Minimalism preaches to remove everything unnecessary to open up your life to better experiences. Normally, the unnecessary things are belongings. So what about art supplies that give you experiences? That help you create what you love? Minimalism doesn’t seem to say much about it.
My opinion is that if you have a hobby, then you need supplies. In art it’s tricky because any object can be used as medium. I use anything from scrapbook paper, to sand, to paint, to old baby toys in my art projects. The line is drawn when the amount of art supplies you have are hindering you. If the amount of supplies you have impede you from doing what you love, then you should donate or sell what you have.
I’ve never really had this problem, but I had an experiences similar to it. After a few days holing up in my studio it would be a disaster. Art supplies and papers would be scattered on every single surface. I would shrug, and say the mess is fine. Then I would keep going into my studio planning to create, well, art, only to still have no clear space to work with. I would be forced to spend a long time scrubbing paint stains, putting stuff away, and picking up tiny scraps of paper. Then I would be satisfied with the abundance of space I would now have to create in again.
I imagine people with too many of art supplies have this problem on a chronic basis.
My solution to this is rather simple, but kind of emotional because no artist likes to let go of art supplies. Supplies can be expensive and there is always the lingering thought that you will use absolutely everything someday. That isn’t true 50% of the time.
Ask yourself these questions about if your supplies are functional:
Do these pencils have an eraser? Are they broken in two?
Is this eraser too gross? Does it smear more than erase?
Are these paints old? Do the bottles always leak?
Are the paper scraps too small to work with? Do you really need a box full?
Is the glue not working perfectly?
Are the ink pads not opaque or shiny like they used to be?
Are your paintbrush bristles frayed or permanently crusted?
Ask yourself questions if you think you own too much:
Do you never have any room to do art?
Do you always have some sort of mess or pile?
Are your art supplies organizers crammed to the limit?
Can you never find anything?
Do you not even know what you own?
For the first set of questions, toss any of the items if they aren’t working anymore. You deserve not to use poor art supplies, and also they just take up space.
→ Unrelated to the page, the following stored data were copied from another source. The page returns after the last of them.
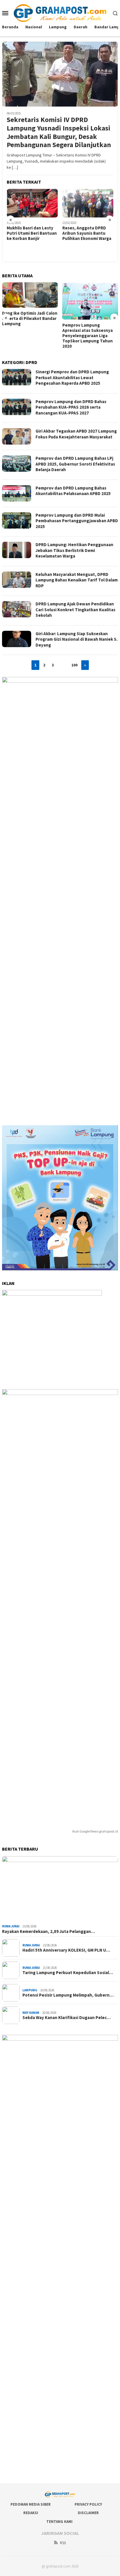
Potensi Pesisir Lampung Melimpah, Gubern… (68, 1995)
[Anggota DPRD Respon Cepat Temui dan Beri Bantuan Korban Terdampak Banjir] (88, 203)
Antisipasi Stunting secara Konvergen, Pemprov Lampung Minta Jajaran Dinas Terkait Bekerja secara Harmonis (88, 331)
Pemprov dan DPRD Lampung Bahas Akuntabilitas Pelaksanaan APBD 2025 (73, 491)
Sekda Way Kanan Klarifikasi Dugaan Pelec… (66, 2017)
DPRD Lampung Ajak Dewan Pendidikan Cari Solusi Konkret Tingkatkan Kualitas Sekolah (75, 609)
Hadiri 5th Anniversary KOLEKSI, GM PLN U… (66, 1950)
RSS (63, 2542)
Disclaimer (88, 2512)
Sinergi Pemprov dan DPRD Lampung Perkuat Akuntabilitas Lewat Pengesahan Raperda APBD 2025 (72, 377)
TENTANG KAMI (59, 2521)
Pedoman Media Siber (30, 2504)
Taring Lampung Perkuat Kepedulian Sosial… (67, 1972)
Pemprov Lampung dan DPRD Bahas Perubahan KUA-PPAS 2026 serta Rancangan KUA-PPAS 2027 (71, 407)
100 (74, 665)
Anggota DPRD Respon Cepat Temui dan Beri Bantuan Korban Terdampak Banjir (85, 235)
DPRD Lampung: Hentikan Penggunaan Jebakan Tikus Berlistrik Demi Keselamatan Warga (74, 550)
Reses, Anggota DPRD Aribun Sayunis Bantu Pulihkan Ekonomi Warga (31, 233)
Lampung (29, 1990)
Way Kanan (30, 2013)
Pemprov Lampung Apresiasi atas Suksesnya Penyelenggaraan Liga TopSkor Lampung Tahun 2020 (27, 336)
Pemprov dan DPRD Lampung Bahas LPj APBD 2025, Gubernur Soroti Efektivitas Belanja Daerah (75, 463)
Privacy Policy (88, 2504)
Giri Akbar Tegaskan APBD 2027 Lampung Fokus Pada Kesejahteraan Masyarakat (76, 434)
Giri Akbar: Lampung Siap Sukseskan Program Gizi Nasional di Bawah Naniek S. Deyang (77, 639)
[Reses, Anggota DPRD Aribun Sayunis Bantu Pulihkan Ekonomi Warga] (32, 203)
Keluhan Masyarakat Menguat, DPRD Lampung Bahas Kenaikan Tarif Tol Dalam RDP (77, 580)
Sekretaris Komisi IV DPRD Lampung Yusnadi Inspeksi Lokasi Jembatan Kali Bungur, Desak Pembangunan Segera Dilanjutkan (59, 132)
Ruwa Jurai (11, 1926)
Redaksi (30, 2512)
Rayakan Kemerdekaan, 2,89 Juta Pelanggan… (48, 1931)
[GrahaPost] (60, 12)
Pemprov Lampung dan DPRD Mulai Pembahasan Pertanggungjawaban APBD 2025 (77, 520)
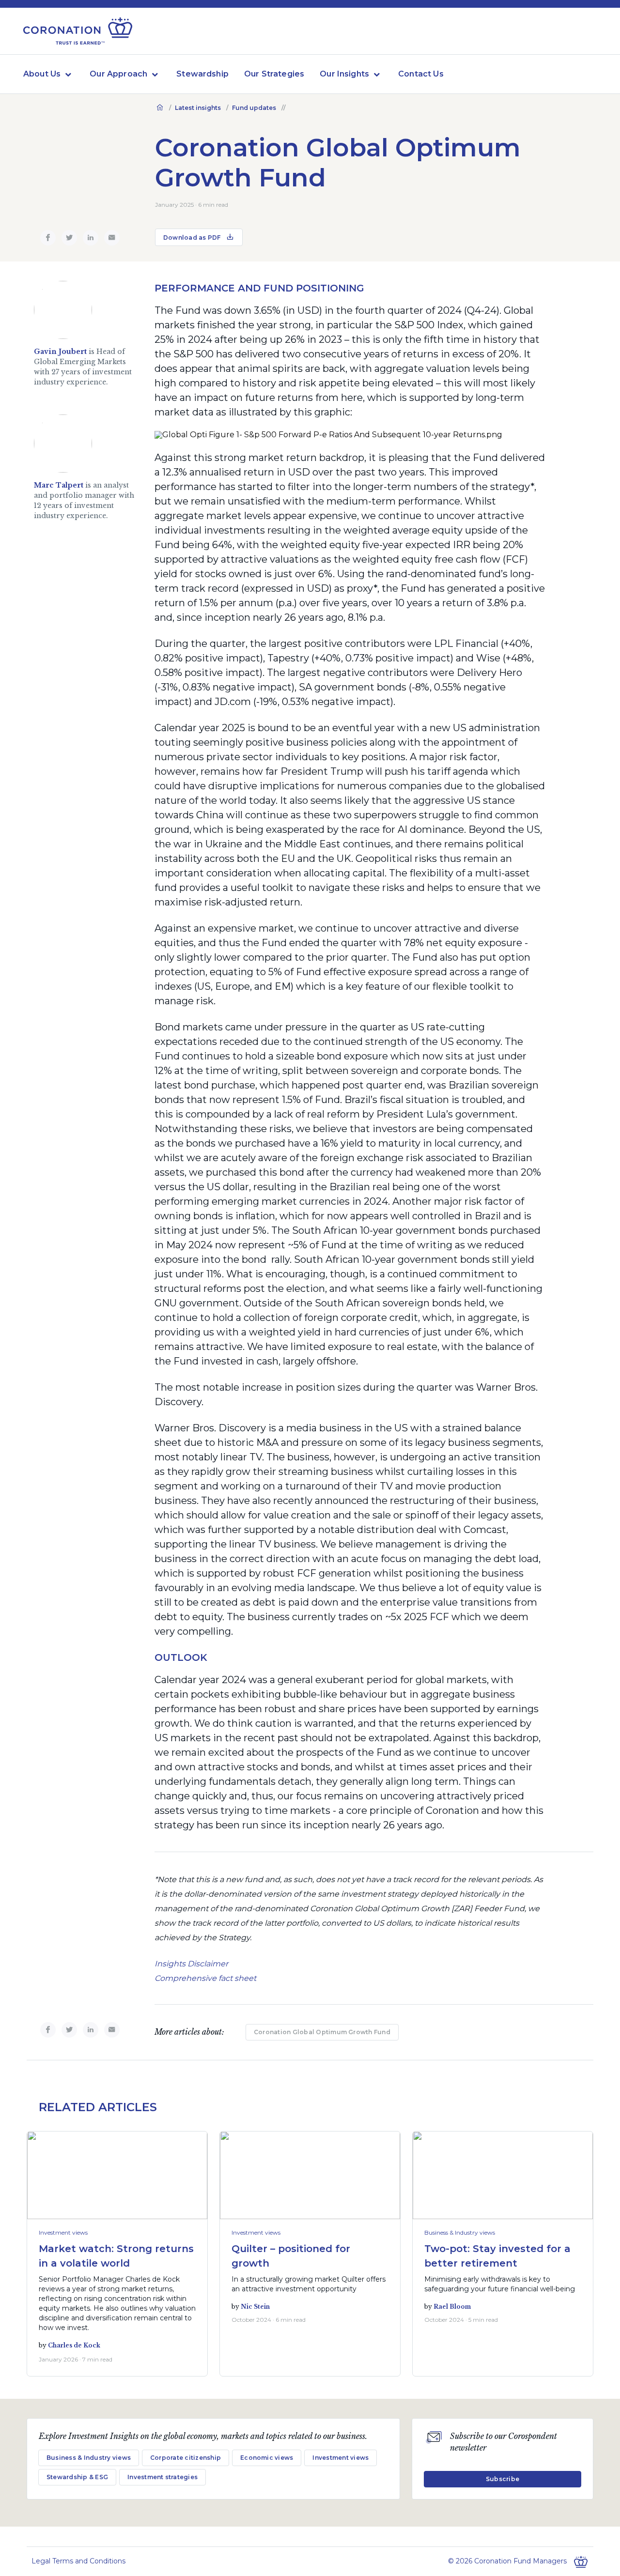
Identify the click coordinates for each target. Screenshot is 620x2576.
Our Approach (118, 73)
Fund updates (254, 107)
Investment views (63, 2232)
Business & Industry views (459, 2232)
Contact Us (421, 73)
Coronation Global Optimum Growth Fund (322, 2032)
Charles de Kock (74, 2345)
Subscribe (502, 2479)
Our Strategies (274, 73)
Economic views (266, 2457)
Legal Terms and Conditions (78, 2561)
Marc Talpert (58, 485)
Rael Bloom (452, 2306)
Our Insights (344, 73)
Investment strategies (162, 2477)
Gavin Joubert (60, 351)
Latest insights (198, 107)
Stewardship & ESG (77, 2477)
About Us (42, 73)
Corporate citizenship (185, 2457)
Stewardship (202, 73)
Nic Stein (255, 2306)
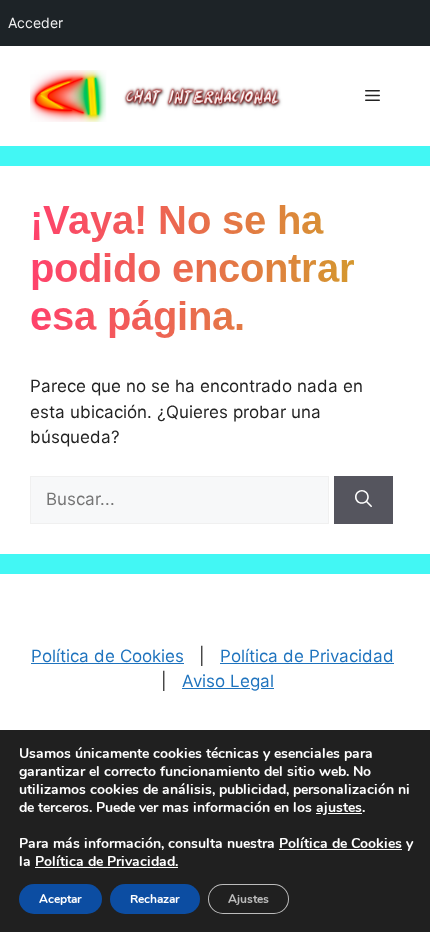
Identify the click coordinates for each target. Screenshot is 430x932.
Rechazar (155, 899)
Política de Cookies (107, 656)
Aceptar (60, 899)
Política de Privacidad (307, 656)
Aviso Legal (228, 681)
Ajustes (248, 899)
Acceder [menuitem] (35, 22)
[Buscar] (363, 500)
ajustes (339, 808)
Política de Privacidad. (106, 861)
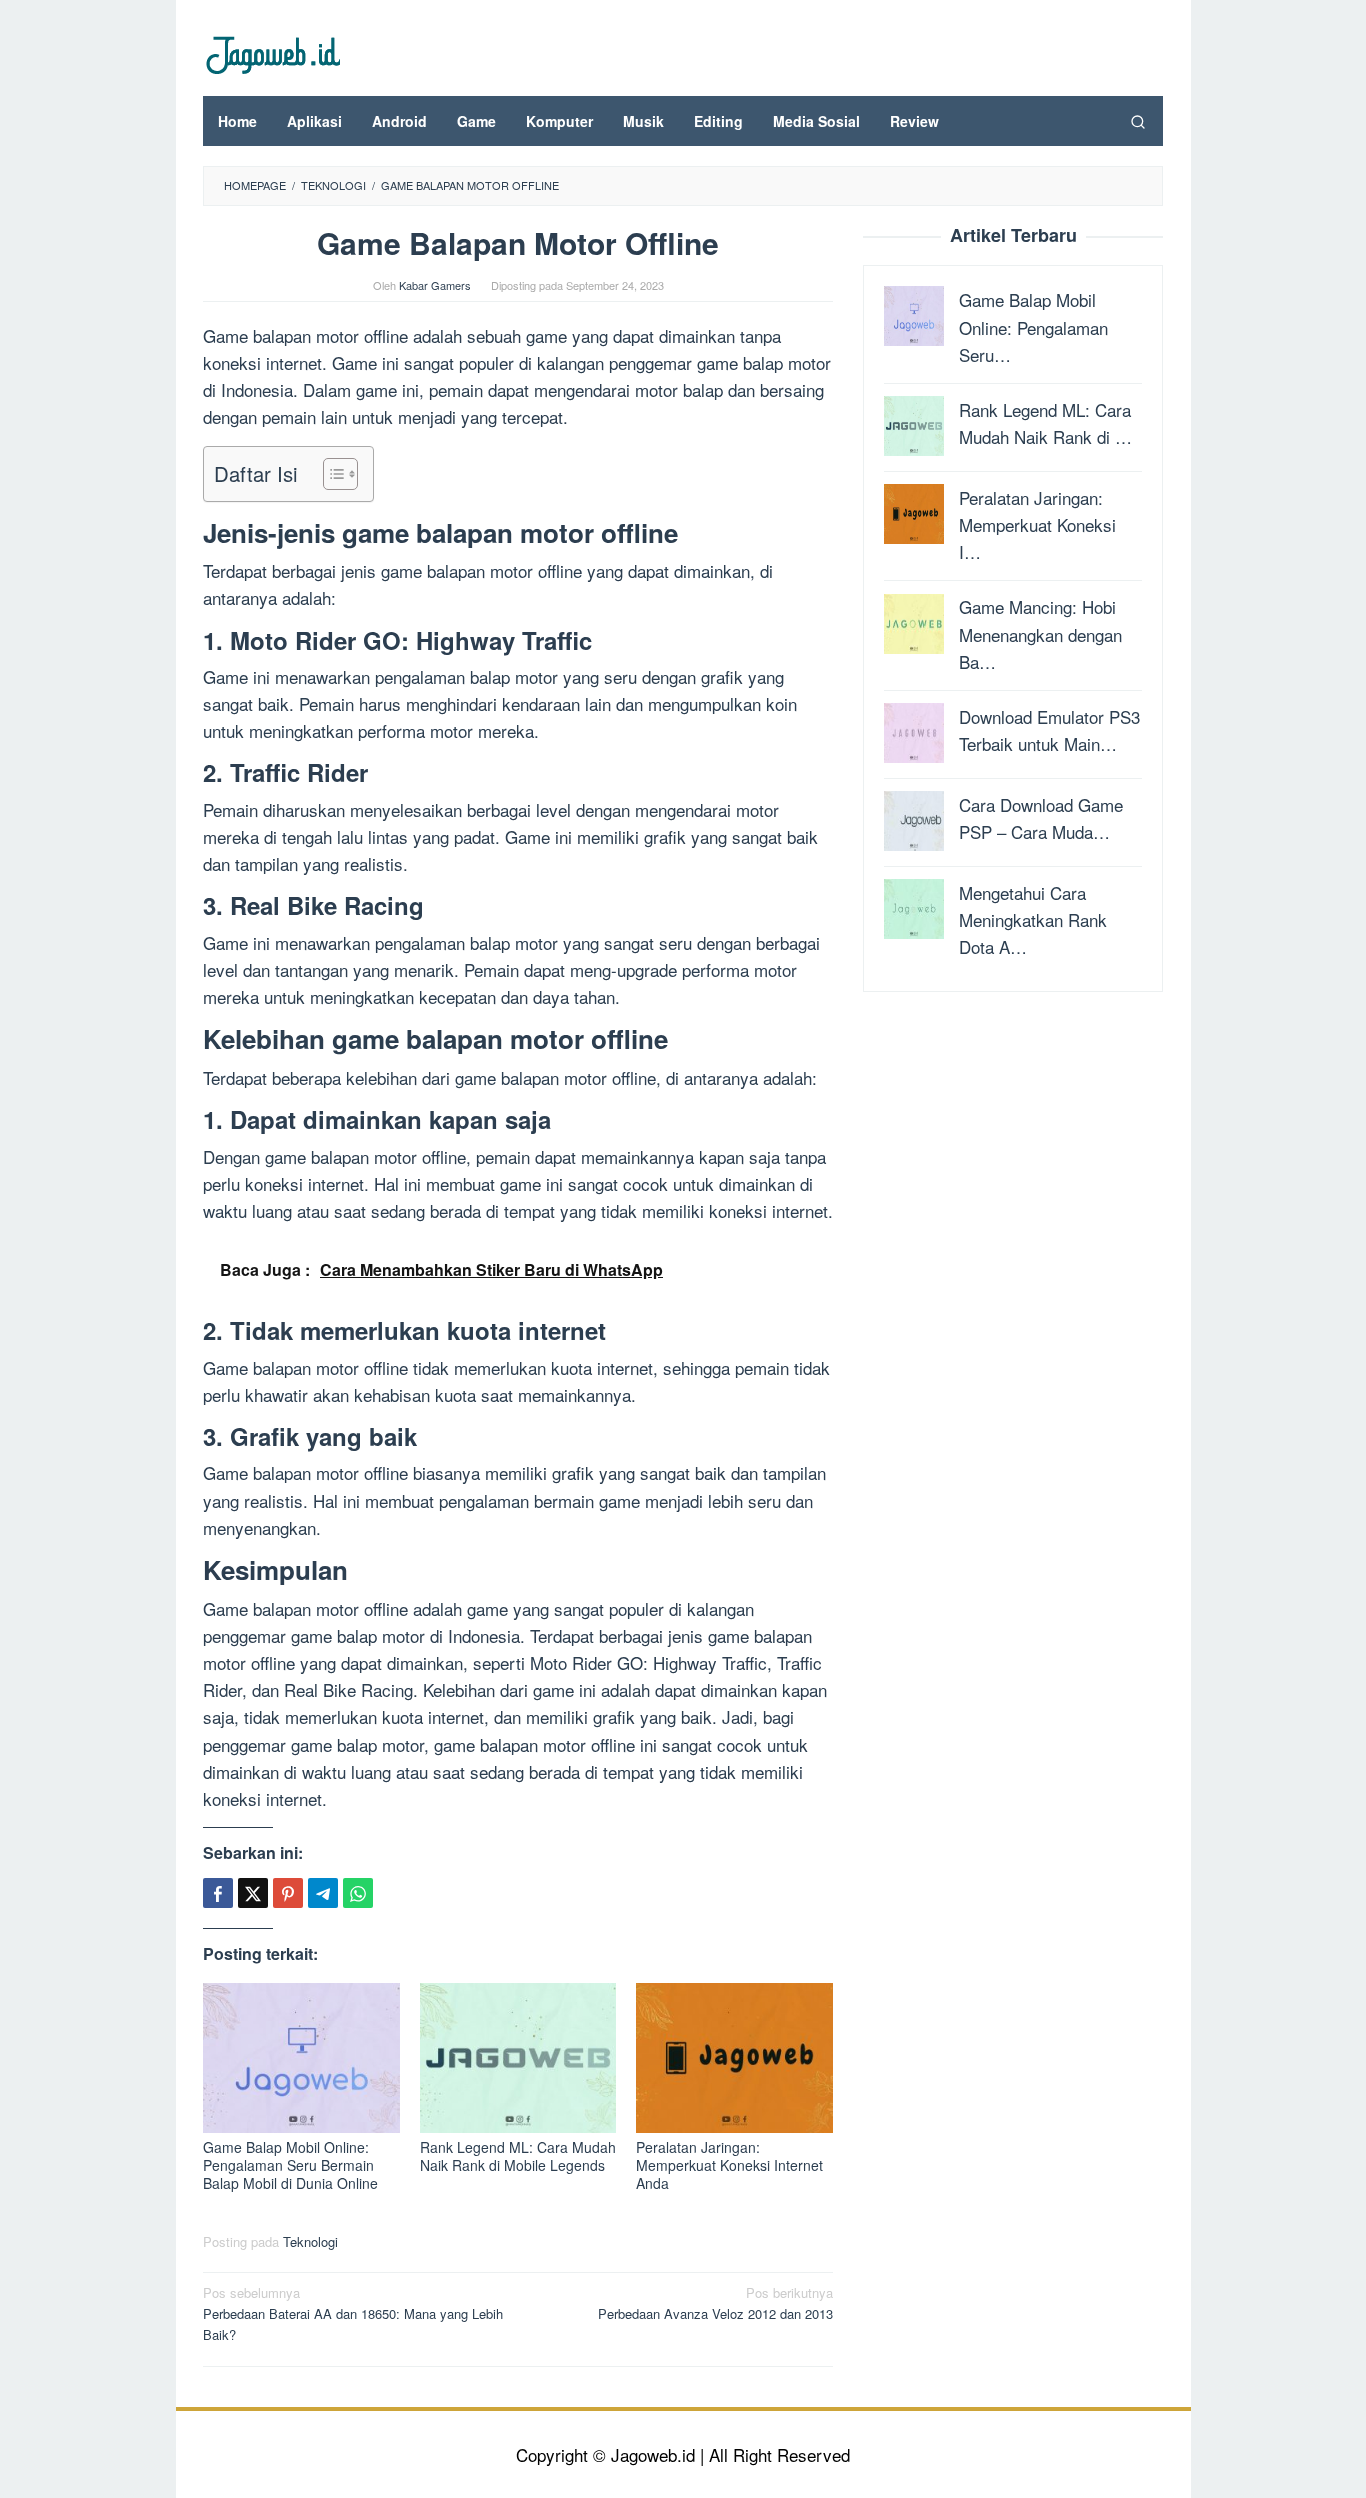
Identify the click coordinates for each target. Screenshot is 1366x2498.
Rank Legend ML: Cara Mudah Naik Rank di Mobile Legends (518, 2156)
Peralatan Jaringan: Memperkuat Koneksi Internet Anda (729, 2165)
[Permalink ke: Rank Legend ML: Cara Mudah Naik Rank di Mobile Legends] (518, 2057)
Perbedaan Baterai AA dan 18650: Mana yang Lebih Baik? (353, 2313)
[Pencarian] (1138, 121)
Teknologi (310, 2241)
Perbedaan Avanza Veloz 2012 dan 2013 (715, 2303)
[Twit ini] (253, 1893)
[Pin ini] (288, 1893)
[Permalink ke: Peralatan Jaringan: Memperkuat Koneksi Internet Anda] (734, 2057)
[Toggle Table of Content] (330, 474)
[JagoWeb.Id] (271, 52)
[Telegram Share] (323, 1893)
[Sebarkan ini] (218, 1893)
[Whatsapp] (358, 1893)
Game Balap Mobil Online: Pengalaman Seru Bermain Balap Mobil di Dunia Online (290, 2165)
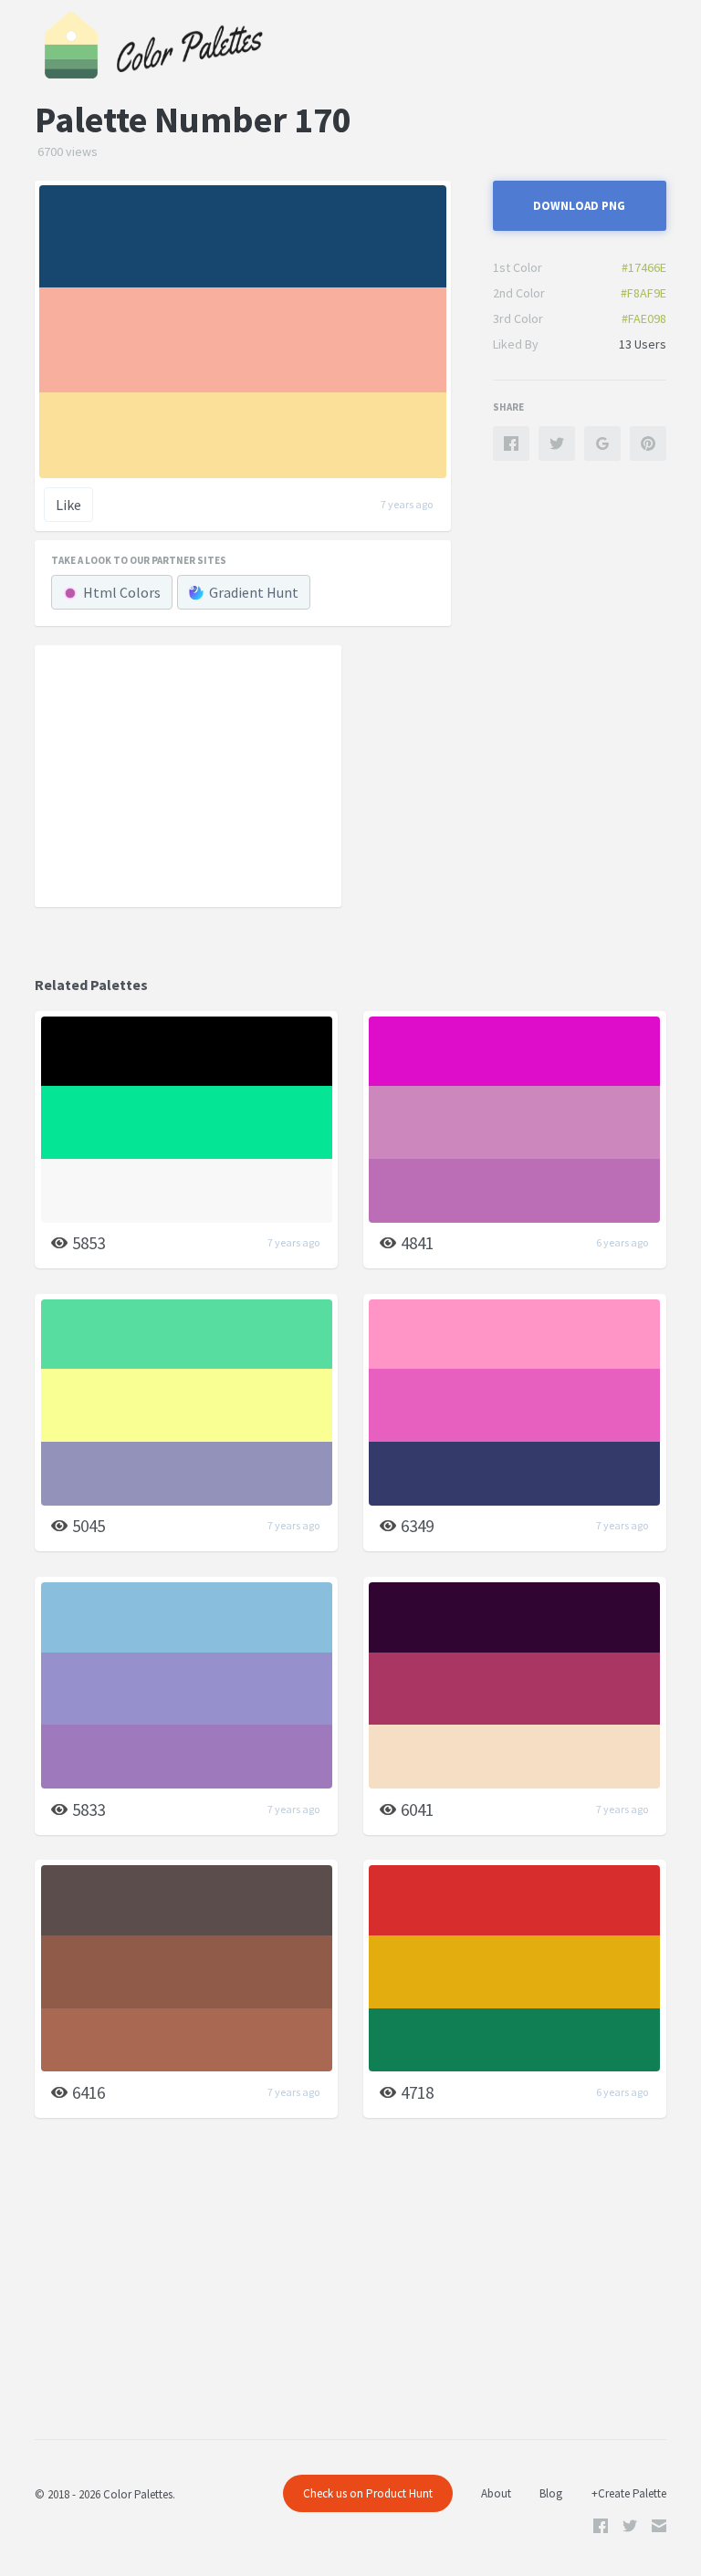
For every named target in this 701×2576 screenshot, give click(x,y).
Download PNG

What I did when I sorted my art studio is go through every drawer. Anything broken was thrown away. If the object was covered in dust or stored away, then I donated it to children’s art groups. I had boxes of paper scraps, and I kept the ones that I liked while donating the rest to the art therapy group at my job. Liquids that were expired were happily tossed because they were frankly gross. I could go on about the process.
It took all day. But the results were amazing. I realized all the supplies I had, and then had fresh ideas of what art to do. Also, I was inspired with the challenge to use everything I own. With stuff like paints, pastels, and pencils, my new rule was to use them up before I would by more.
I highly recommend art studio decluttering, or at least organizing. You swear off from buying more, or at least get inspiration and motivation to be the best artist you can be.